The core problem, as I see it, is enterprises attempting to lift and shift data to multicloud deployments without good forethought around the common problems that are likely to arise:
Forming data silos. The use of multiple cloud services can result in isolated data silos, making it difficult to integrate and manage data across multiple platforms. This should come as no surprise to anyone, but in many respects, multicloud has made data silos more numerous.
These need to be dealt with using data integration approaches such as leveraging data integration technology, data abstraction/virtualization, or other tricks that are well understood by now. Or, just design your data storage systems not to be a silo.
Neglecting data security. Ensuring the security of sensitive data across multiple cloud services can be a complex task and often increases security risks.
It is essential to have a robust data security strategy in place that addresses the unique security needs of each cloud service but does not increase the complexity of dealing with data security. This often means abstracting native security services by using a central security manager or other technology that exists over the public cloud provider, in other words, a supercloud or metacloud. This layer of logical technology exists above the clouds and is a concept that seems to be inflecting right now.
Not considering data portability. Migrating data from one cloud service to another can be challenging. It is important to have a solid data portability strategy in place that considers data format, size, and dependencies.
Most of those moving to multicloud can’t answer this question: “What would it take to migrate this data set from here to there?” This needs to be in your back pocket, as we’re seeing some data sets move from single and multicloud deployments back to on premises. You must give yourselves options.

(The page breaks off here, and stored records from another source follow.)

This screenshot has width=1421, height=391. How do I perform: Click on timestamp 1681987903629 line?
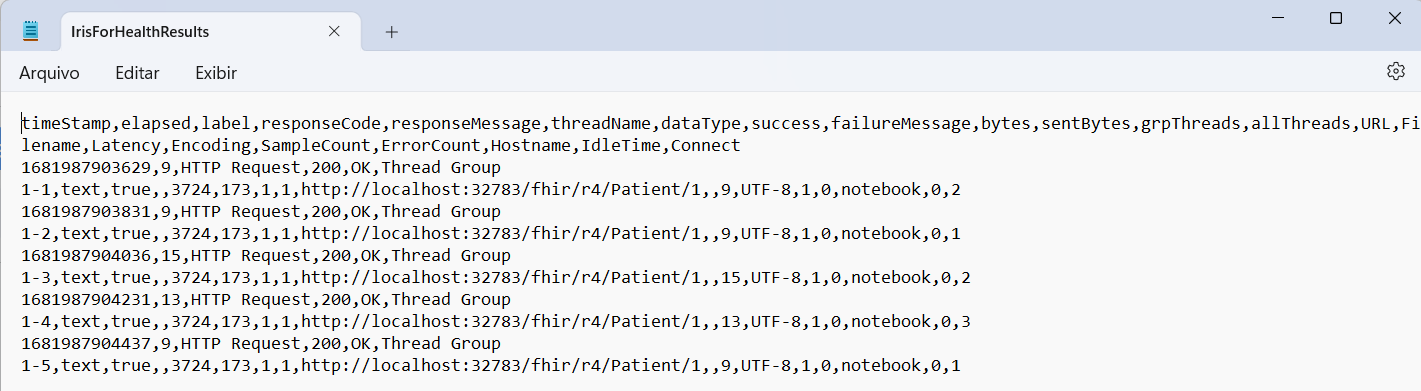coord(261,168)
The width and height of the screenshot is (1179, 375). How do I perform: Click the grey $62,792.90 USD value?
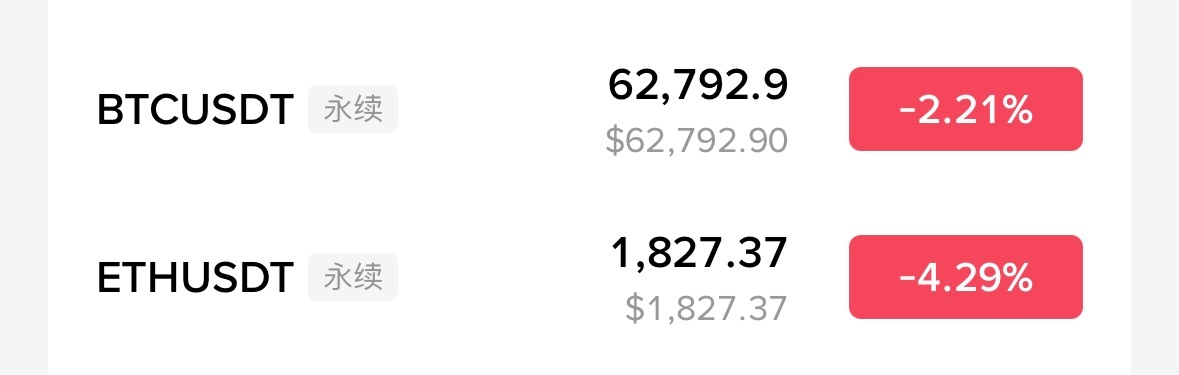[696, 141]
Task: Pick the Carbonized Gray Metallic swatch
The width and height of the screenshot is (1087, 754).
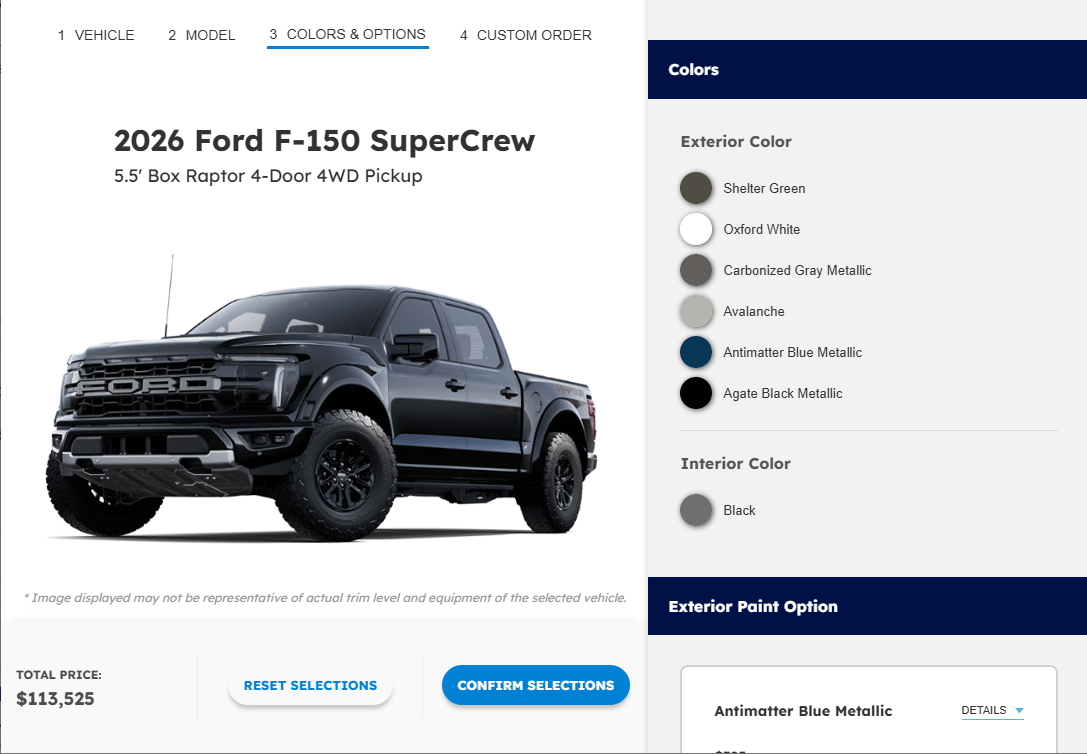Action: coord(696,270)
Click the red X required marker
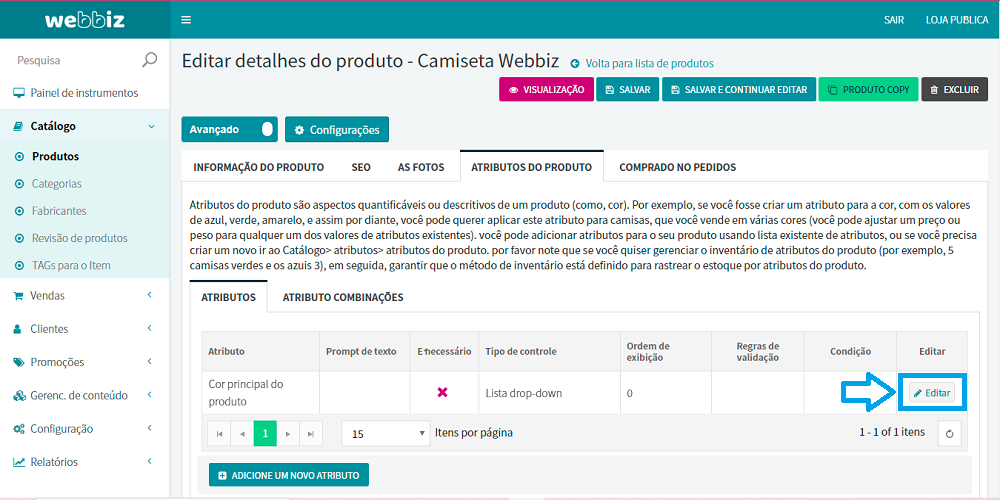 coord(442,393)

No centralized data management. Managing data across multiple cloud services can be a resource-intensive task if you attempt to do everything manually. It is essential to have a centralized data management system in place that can handle diverse data sources and ensure data consistency. Again, this needs to be centralized, abstracted above the public cloud providers and native data management implementations. You need to deal with data complexity on your terms, not the terms of the data complexity itself. Most are opting for the latter, which is a huge mistake.
Lacking interoperability. The big issue is interoperability. It’s really a combination of the problems listed thus far—data silos, data portability, and lacking centralized data management—but it’s good to call it out on its own.
Ensuring the interoperability of different cloud services and cloud data can be a huge pain in the neck. It is important to have a clear understanding of the data exchange standards supported by each cloud service and a plan for bridging any gaps.
Most data is just tossed into multicloud deployments with little thought and no interoperability mechanisms. Interoperability then becomes a tactical effort when it should be strategic and well understood before and after deployment.
The frustrating thing about all these challenges is that they are very solvable, with well-established solution patterns and enabling technologies. Enterprises are making dumb mistakes by dashing to multicloud deployments as quickly as they can, and then they don’t see the ROI from multicloud or cloud migrations in general. Most of the damage is self-inflicted.
Do your homework. Plan. Leverage the proper technology. It’s not that hard, and it will save you and your enterprise a ton of time and money in the long run.